Genearlized mapping scripts for RNA-seq and Patch-seq data
10 stars 2 forks source link

Error corrections and requests for mapping algorithms #56

Open jeremymiller opened 1 month ago

jeremymiller commented 1 month ago

I'm compiling a list of several error corrections and requests for mapping algorithms into a single issue. These are sorted from hardest/lowest priority (# 1) to easiest/highest priority (# 3), although it would be ideal if we could address them all at some point:

  1. Tree mapping: this algorithm does not seem to provide as "good" of results as used to several years ago. This could be due to differences in the data sets tested (e.g., I primarily use human patch-seq data while this was designed using mouse), or differences in how the tree is constructed (e.g., I define variable genes differently from Zizhen), or could be an issue in the code somewhere. It would be helpful if someone could go find a version of the code from a few years ago and then run the SAME data through the algorithm then and now and see if we get the same results. If we get different results, then we should update the code to match what it used to do.
  2. Seurat mapping: this algorithm does not work right now. I suspect this may be due to some major changes in Seurat between version 3 or 4 (for which this was written) and the current version (v5) which breaks back-compatibility. There are a few path's forward: (1) specify an older version of Seurat in the docker, (2) update the code to use older versions of Seurat functionality (e.g., there is a variable called something like "version" that you can call in the function when you originally build a Seurat object which fixes back-compatibility) or (3) update the mapping code to reflect the current Seurat clustering/mapping/integration pipelines. I'd recommend option # 3.
  3. HANN (and correlation) mapping: These algorithms work great. We have had requests, however to retain the matrix of bootstrap probabilities for all cell types, not just the top hit, just like we currently do in the tree-mapping algorithm (we don't need to retain probabilities for internal nodes, since there aren't any, nor subclasses, since that could be inferred). My understanding is that this is generated already in Scott's code, it's just not saved anywhere in the output, so hopefully this change is just a line or two.
gouwens commented 1 month ago

Thanks for putting this together! I think @xuehanci has basically done the first part of (1) already - testing the original code vs the new code (she's on vacation this week and next, though). I believe one of the differences is that the current scrattch.mapping/scrattch.taxonomy only can use binary dendrograms, while the original code and taxonomies had dendrograms that could have multiple children per node (see https://github.com/AllenInstitute/scrattch.taxonomy/issues/15).
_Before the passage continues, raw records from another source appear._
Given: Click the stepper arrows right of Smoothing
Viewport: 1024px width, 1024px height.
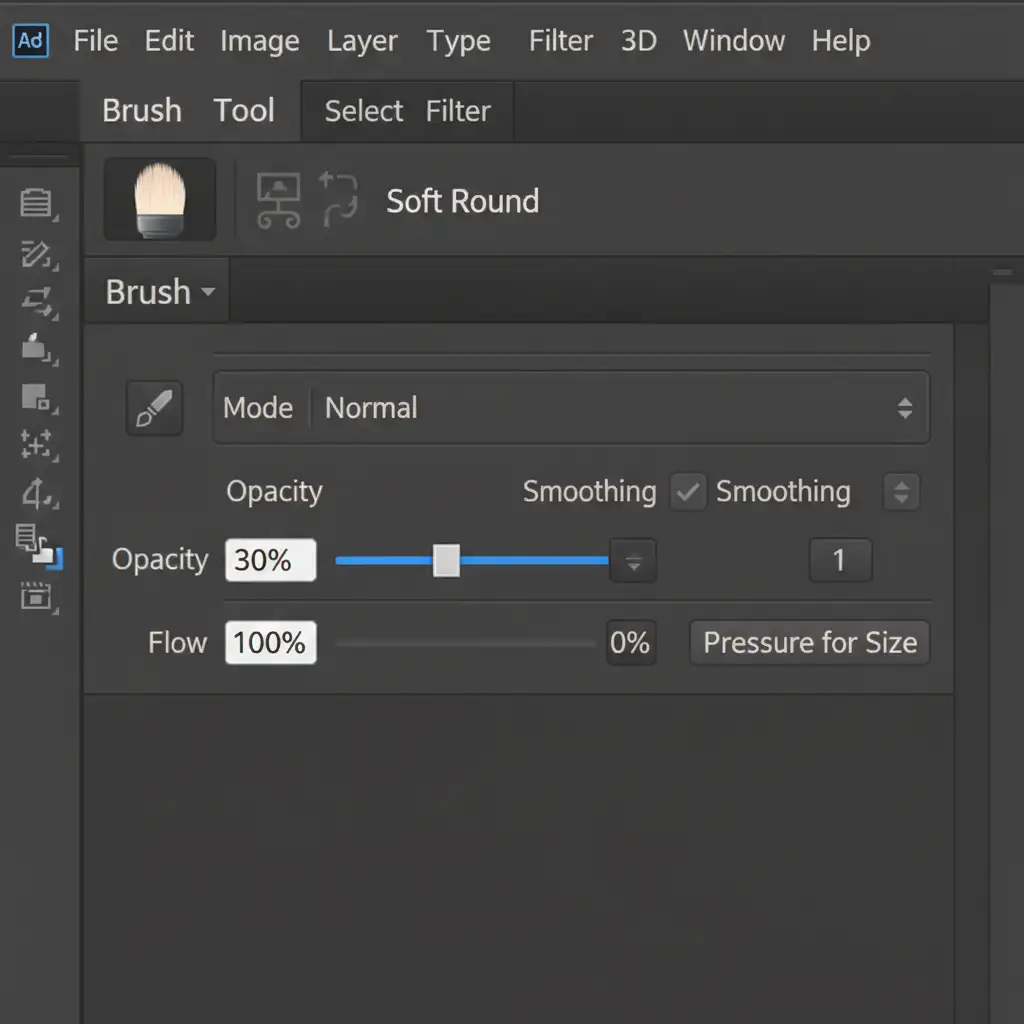Looking at the screenshot, I should click(901, 492).
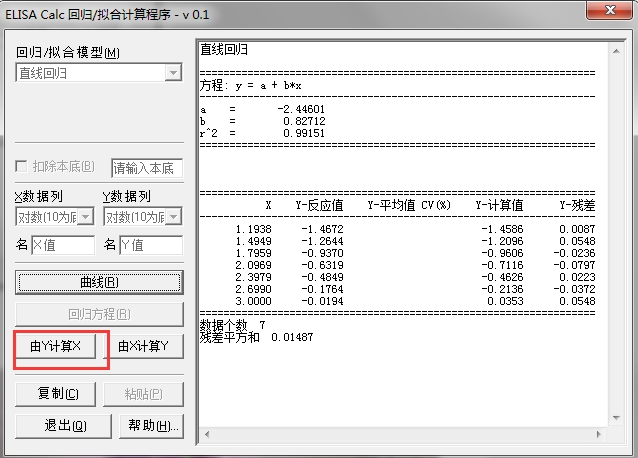Toggle the 扣除本底 checkbox
638x458 pixels.
pos(22,167)
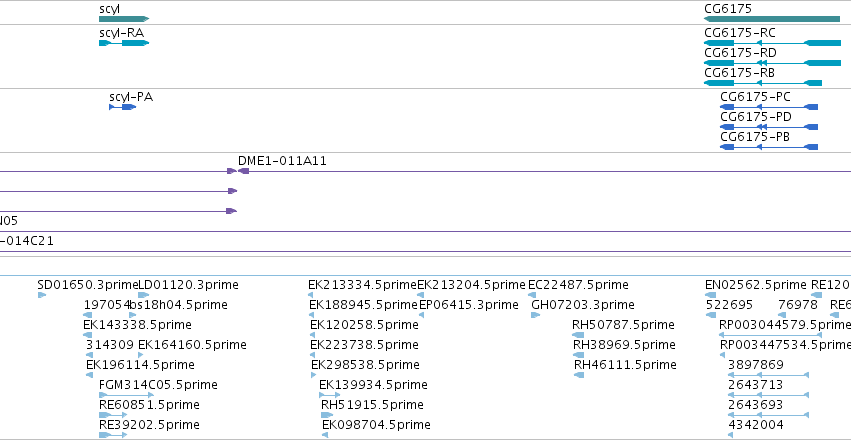
Task: Click the scyl-PA protein glyph
Action: pyautogui.click(x=122, y=107)
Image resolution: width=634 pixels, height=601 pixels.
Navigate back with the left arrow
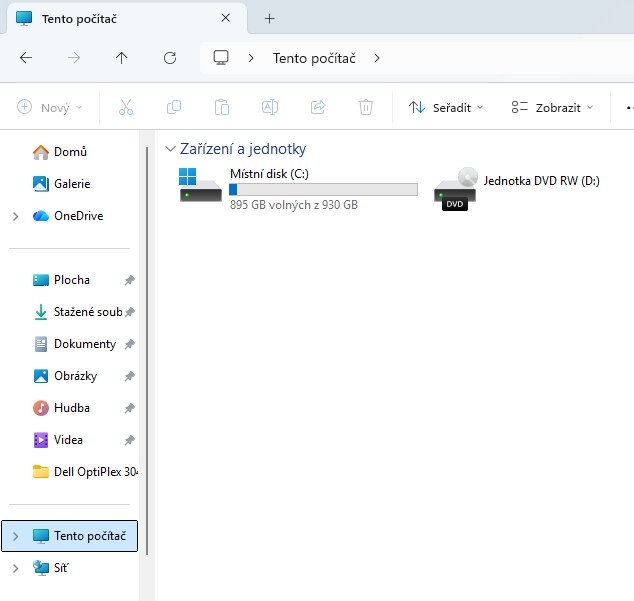click(26, 58)
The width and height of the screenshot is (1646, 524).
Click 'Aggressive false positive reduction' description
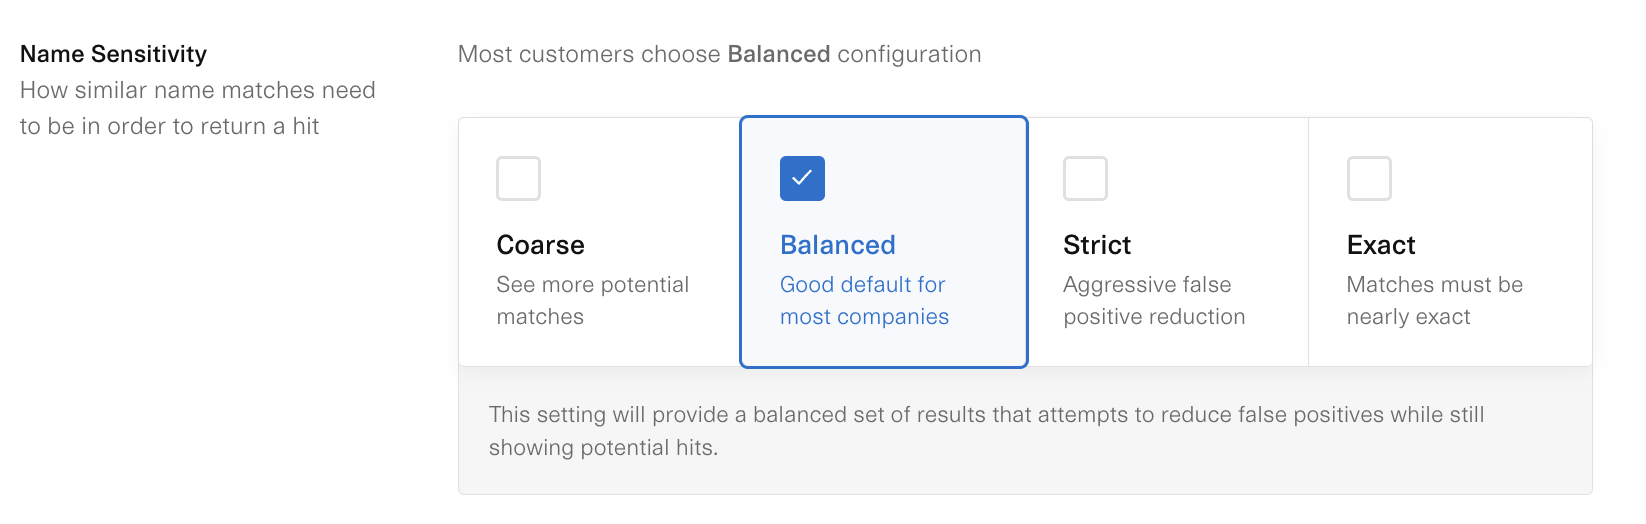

She has been working on implementing that change but has run into a few places where a multi-child dendrogram causes errors in other places (I believe the hclust package is used in a couple instances to manage taxonomy dendrograms, and that doesn't accept multi-child dendrograms). So it's taken longer to fix that difference between the two code bases, which we'd need to do before identifying if there are other relevant differences (like with marker gene selection). But I think it is a pretty key difference to reconcile.